Vladimir Putin’s “mistress” has saluted his war propagandists who regularly threaten nuclear war as being as important as Kalashnikov machine guns.
Russians are engaged in a “fight for our country” almost a year after his disastrous invasion of Ukraine, warned Alina Kabaeva, 39.
An Olympic gold-winning rhythmic gymnast who is believed to share a secret family with the dictator, 70, she normally shuns the limelight.
But wearing what appeared to be a wedding ring plus a prominent Z-badge, symbol of Russia’s bloody war, she spoke at a Moscow event marking the founding of strongly pro-Putin National Media Group [NMG], which she nominally heads.
“Let’s wish success to every one of us, and to all of us together,” said Kabaeva, who is Russia’s undisclosed first lady.
“Our people need this success. Because information work....in the conditions we live today, and the fight for our country - it is like a combat weapon.”

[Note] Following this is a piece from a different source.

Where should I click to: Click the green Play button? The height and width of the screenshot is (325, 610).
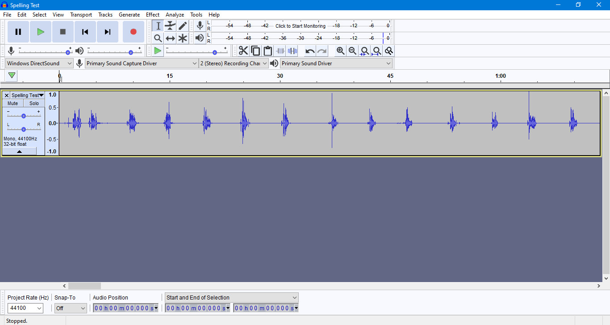[x=41, y=32]
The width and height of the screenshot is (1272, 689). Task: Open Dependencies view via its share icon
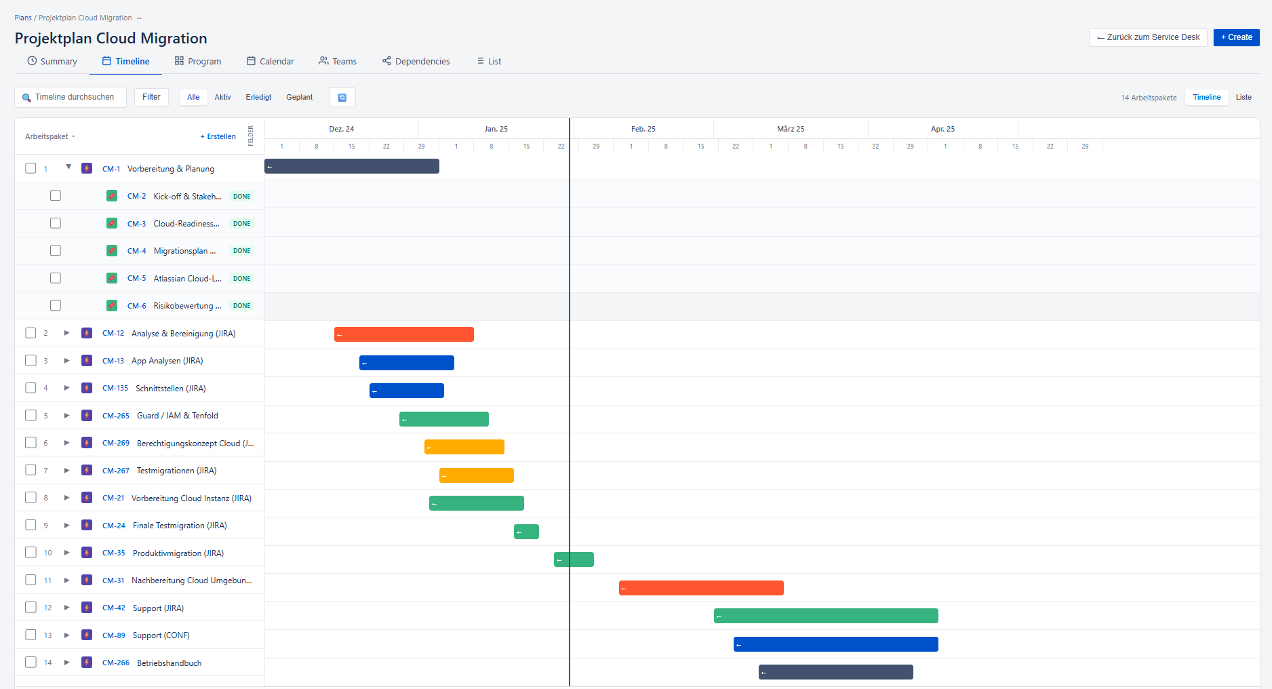tap(386, 61)
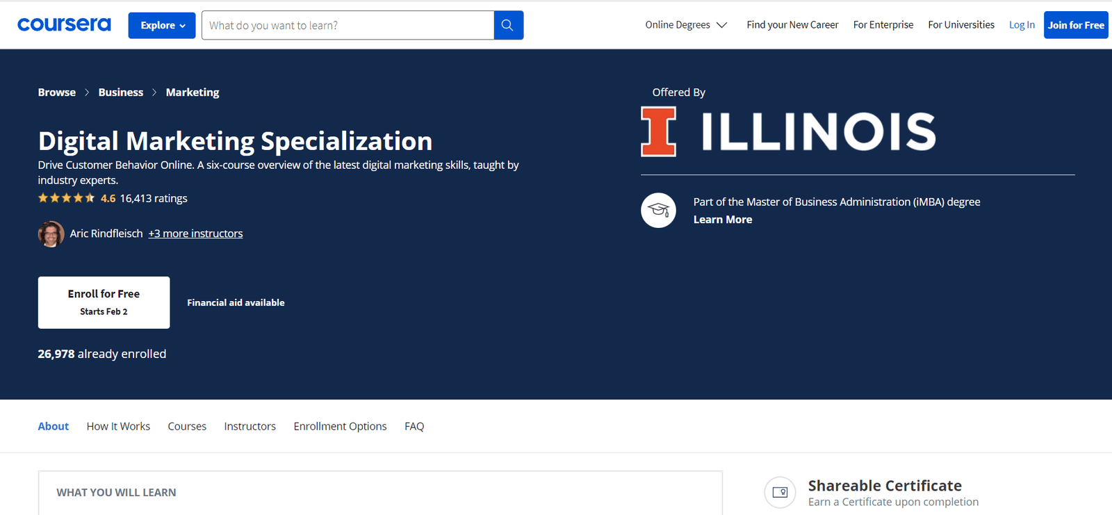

By "information work" she means propaganda.
The Putin-obedient media was “not at all inferior in its significance to the Kalashnikov machine gun," she said.
"War correspondents are well aware of this.”
Clenching her fist, she demanded: “Let’s keep working.”
Putin’s stranglehold on the state media, and NMG, with prominent tub-thumping propagandists, is seen as the reason Russians are not more hostile to the war.
There is no record that she and Putin are married, and the Kremlin has previously denied a relationship.
Yet few believe the denials and she is sanctioned by the West for her closeness to the despot.
Yet her speech was watched by Putin’s prominent spokesman Dmitry Peskov, who is married to Olympic skater Tatiana Navka, 47, a close Kabaeva friend.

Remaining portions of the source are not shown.